I’m wondering if it is possible to train parameters used to generate a distribution.

You can do that however you’ll need to tweak a few things in you implementation:-

  • So you’re calling requires_grad_(True) on the sample which is not needed because you want to update the loc and scale not the sample. You can remove that.

it seems that the parameters for the distribution are not tracked as part of the gradient.

  • That’s because there is no graph being created. If you check the code for sample the whole normal call is wrapped in torch.no_grad. But there is a fix you can use rsample instead.

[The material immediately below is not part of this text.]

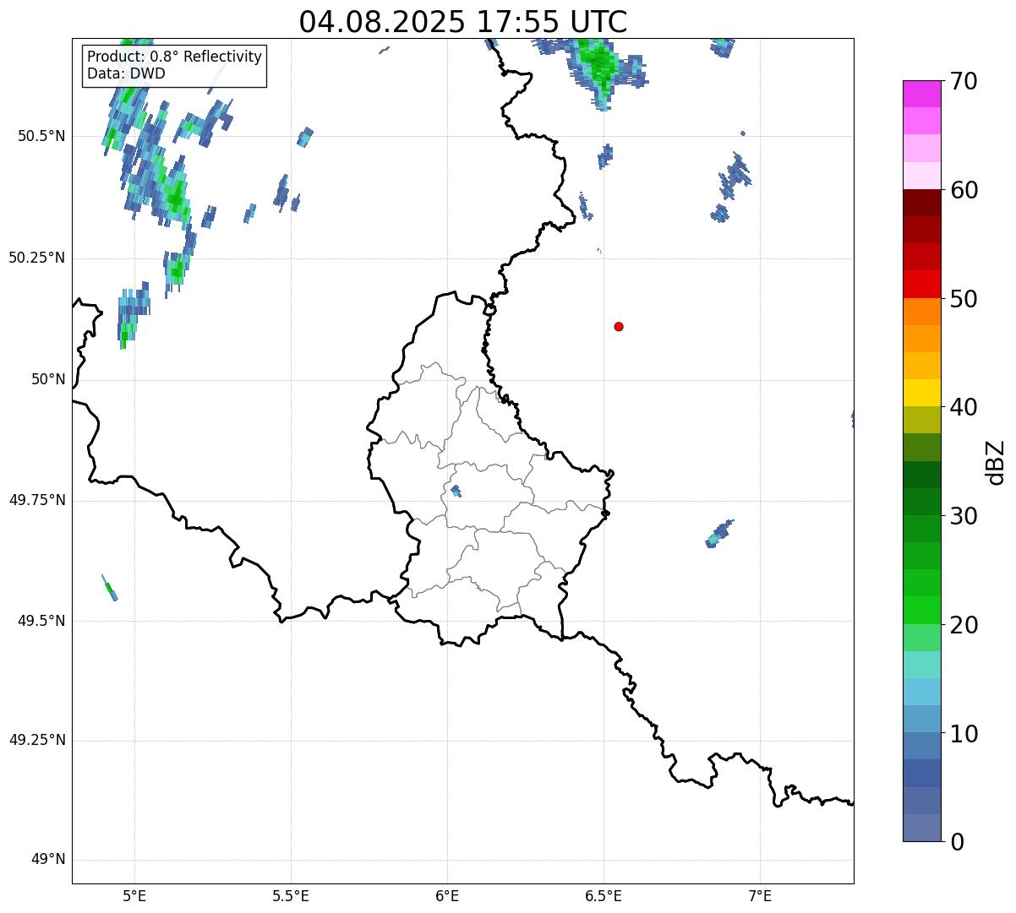The height and width of the screenshot is (913, 1016).
Task: Click the 6.5°E longitude tick label
Action: [x=604, y=895]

Rest seems good. So your code becomes:-

class ProbLinear(torch.nn.Module):
    def __init__(self, in_features, out_features, bias=True, n_scale=0.01, **kwargs):
        super().__init__()
        loc_val = torch.zeros((out_features, in_features))
        scale_val = torch.ones((out_features, in_features)) * n_scale
        self.w_loc = torch.nn.parameter.Parameter( loc_val, requires_grad=True)
        self.w_scale = torch.nn.parameter.Parameter( scale_val, requires_grad=True)
        
        if bias:
            loc_val = torch.zeros( (out_features))
            scale_val = torch.ones( (out_features)) * n_scale
            self.b_loc = torch.nn.parameter.Parameter( loc_val, requires_grad=True)
            self.b_scale = torch.nn.parameter.Parameter( scale_val, requires_grad=True)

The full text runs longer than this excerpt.